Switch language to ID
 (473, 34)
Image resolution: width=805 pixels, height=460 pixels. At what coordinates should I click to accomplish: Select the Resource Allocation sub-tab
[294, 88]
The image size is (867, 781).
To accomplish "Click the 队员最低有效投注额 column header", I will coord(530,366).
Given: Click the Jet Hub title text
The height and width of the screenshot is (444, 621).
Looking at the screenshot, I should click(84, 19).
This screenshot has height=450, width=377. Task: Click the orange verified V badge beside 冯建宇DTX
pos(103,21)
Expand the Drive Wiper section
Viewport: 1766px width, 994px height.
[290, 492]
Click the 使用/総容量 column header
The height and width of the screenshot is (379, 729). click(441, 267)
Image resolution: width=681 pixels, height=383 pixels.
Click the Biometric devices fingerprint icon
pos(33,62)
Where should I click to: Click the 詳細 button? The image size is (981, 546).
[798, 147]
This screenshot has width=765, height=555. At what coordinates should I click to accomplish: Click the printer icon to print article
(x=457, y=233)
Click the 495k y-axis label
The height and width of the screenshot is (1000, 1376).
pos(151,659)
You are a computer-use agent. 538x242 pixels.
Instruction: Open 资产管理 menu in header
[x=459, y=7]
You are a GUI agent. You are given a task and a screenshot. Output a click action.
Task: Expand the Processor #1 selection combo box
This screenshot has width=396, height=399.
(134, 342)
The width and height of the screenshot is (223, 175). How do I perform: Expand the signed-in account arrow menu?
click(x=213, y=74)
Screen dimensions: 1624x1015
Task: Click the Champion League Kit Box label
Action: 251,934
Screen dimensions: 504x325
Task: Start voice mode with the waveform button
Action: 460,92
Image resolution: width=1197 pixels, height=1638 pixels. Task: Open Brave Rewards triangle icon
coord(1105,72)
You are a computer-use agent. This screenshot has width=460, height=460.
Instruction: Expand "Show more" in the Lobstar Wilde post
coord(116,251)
● ● ● ● ● ● ●
(Problem details): The expected output is a verbatim retyping of each line from the one with "This screenshot has width=765, height=555." to the end of the listing above, with both end lines kept and nothing added.

(Answer area):
This screenshot has width=765, height=555. At what coordinates should I click to accomplish: Click the printer icon to print article
(x=457, y=233)
Click the 495k y-axis label
The height and width of the screenshot is (1000, 1376).
pos(151,659)
You are a computer-use agent. 538x242 pixels.
Instruction: Open 资产管理 menu in header
[x=459, y=7]
You are a GUI agent. You are given a task and a screenshot. Output a click action.
Task: Expand the Processor #1 selection combo box
This screenshot has width=396, height=399.
(134, 342)
The width and height of the screenshot is (223, 175). How do I perform: Expand the signed-in account arrow menu?
click(x=213, y=74)
Screen dimensions: 1624x1015
Task: Click the Champion League Kit Box label
Action: 251,934
Screen dimensions: 504x325
Task: Start voice mode with the waveform button
Action: 460,92
Image resolution: width=1197 pixels, height=1638 pixels. Task: Open Brave Rewards triangle icon
coord(1105,72)
You are a computer-use agent. This screenshot has width=460, height=460.
Instruction: Expand "Show more" in the Lobstar Wilde post
coord(116,251)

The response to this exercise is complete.